▶ **Task statement**: Restate word for word the opening line of the data below and every line after it until the line with "Given: Click the 100 label on horizontal axis", that line too, but not the pictures.

▶ **Material supplied**:
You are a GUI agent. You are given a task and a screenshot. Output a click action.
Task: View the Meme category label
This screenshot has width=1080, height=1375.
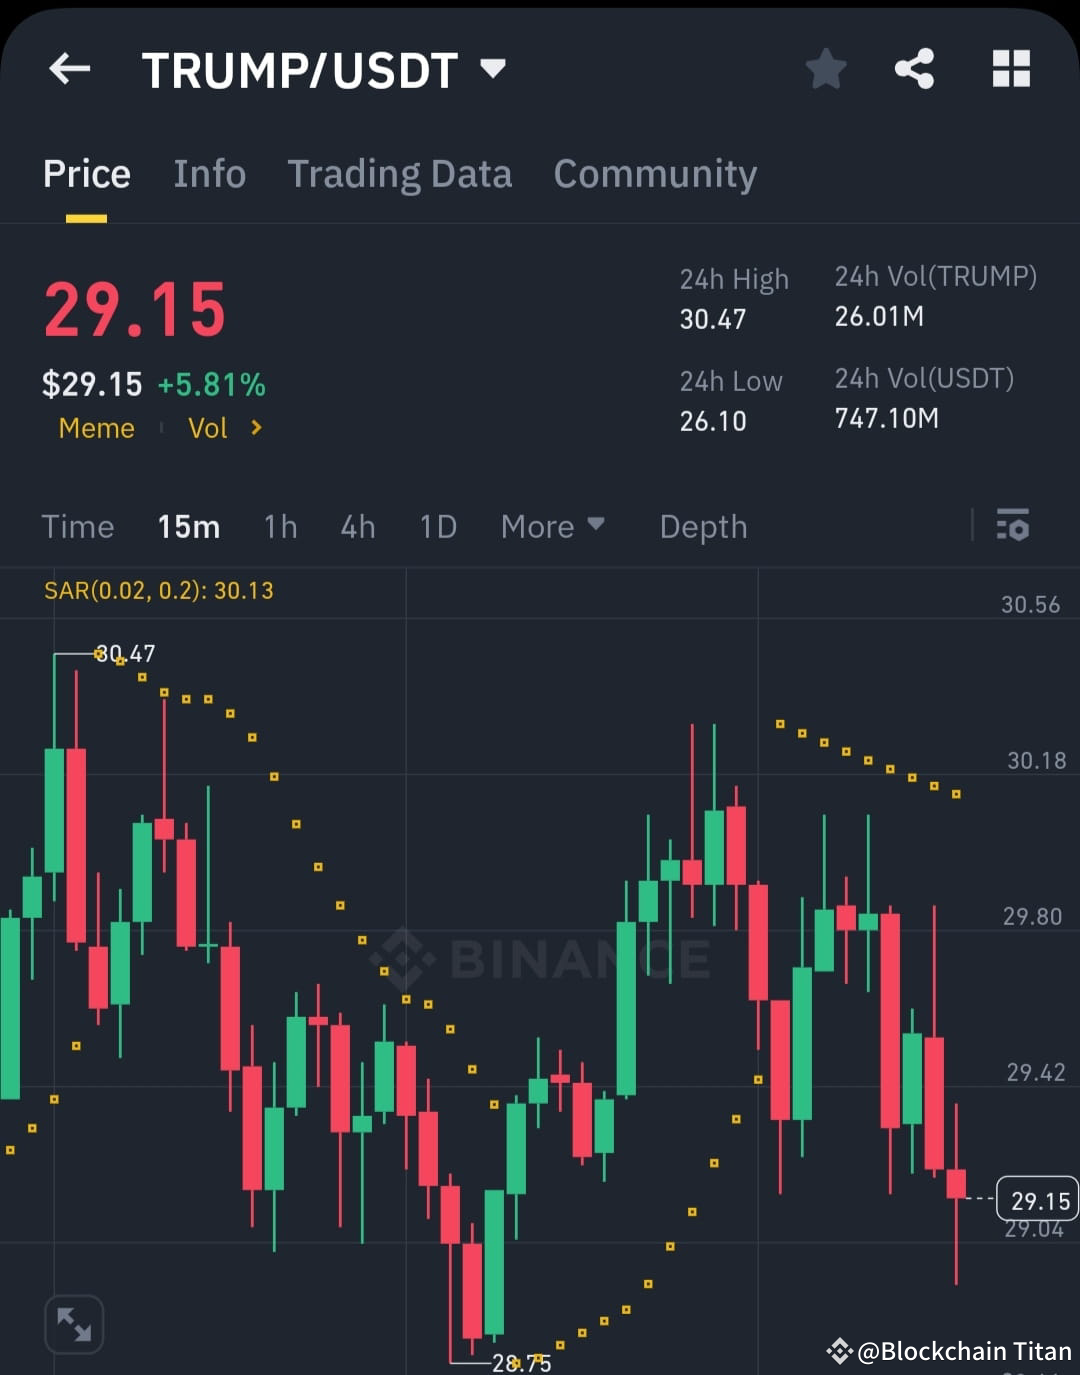coord(96,428)
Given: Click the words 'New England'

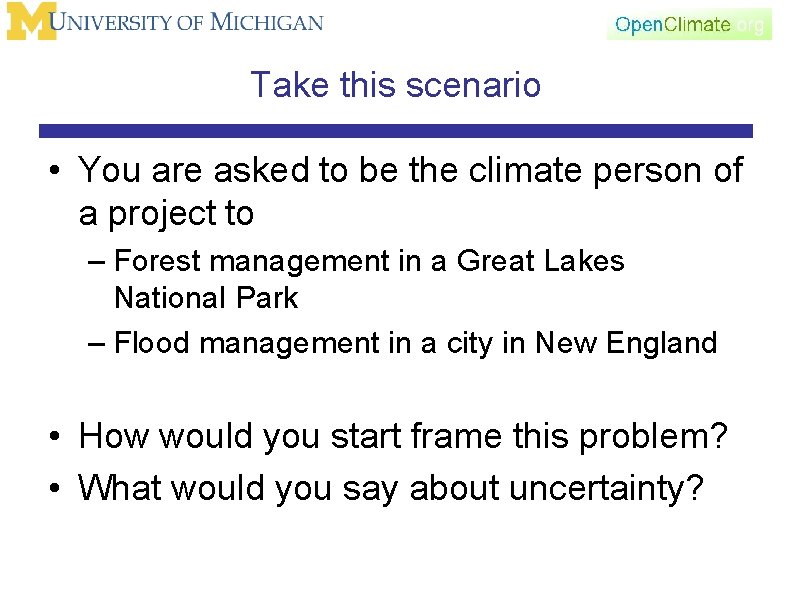Looking at the screenshot, I should point(626,343).
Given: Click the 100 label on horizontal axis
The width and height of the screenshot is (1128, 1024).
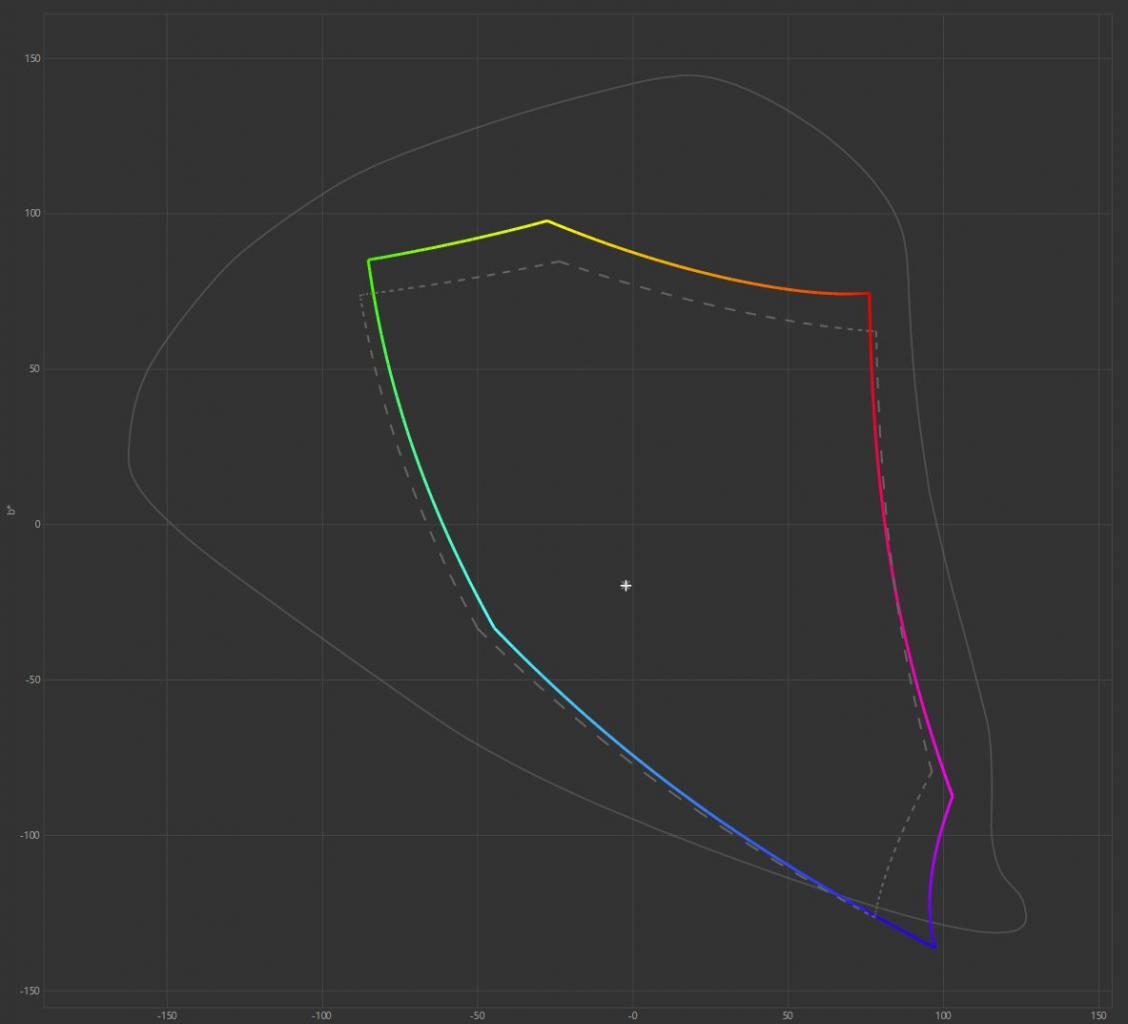Looking at the screenshot, I should pos(943,1016).
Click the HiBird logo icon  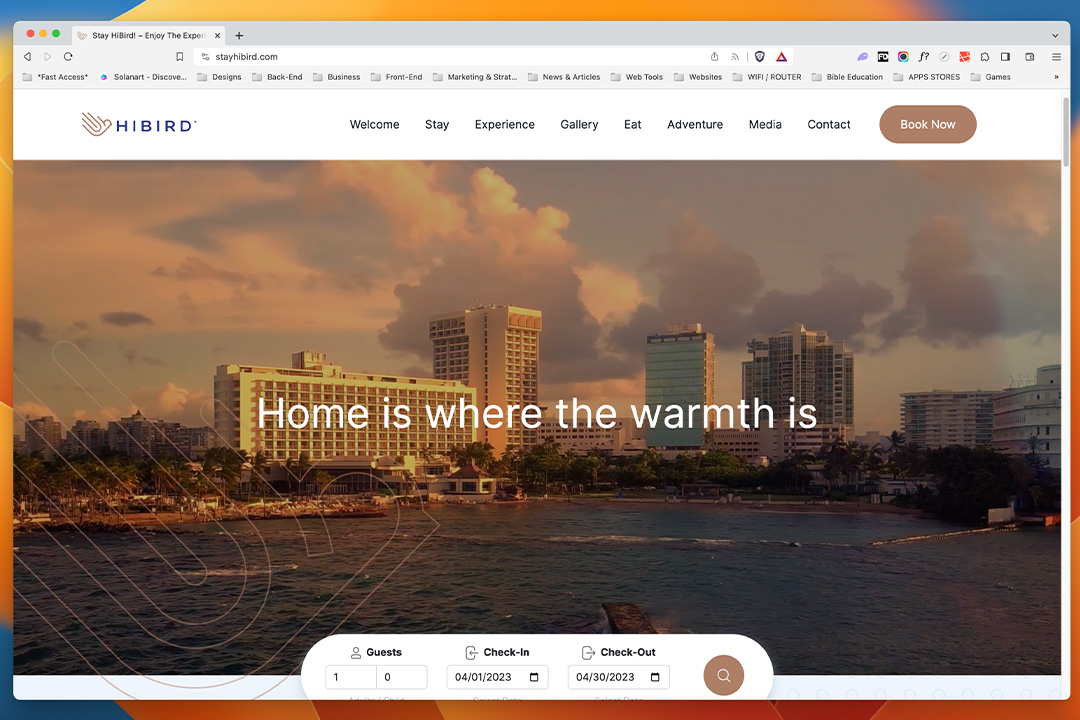[x=96, y=124]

▶ **Answer space**:
You are a GUI agent. You are given a task and a screenshot. Output a click action.
Task: View the Meme category label
This screenshot has width=1080, height=1375.
coord(96,428)
Given: Click the words 'New England'

Looking at the screenshot, I should point(626,343).
Given: Click the 100 label on horizontal axis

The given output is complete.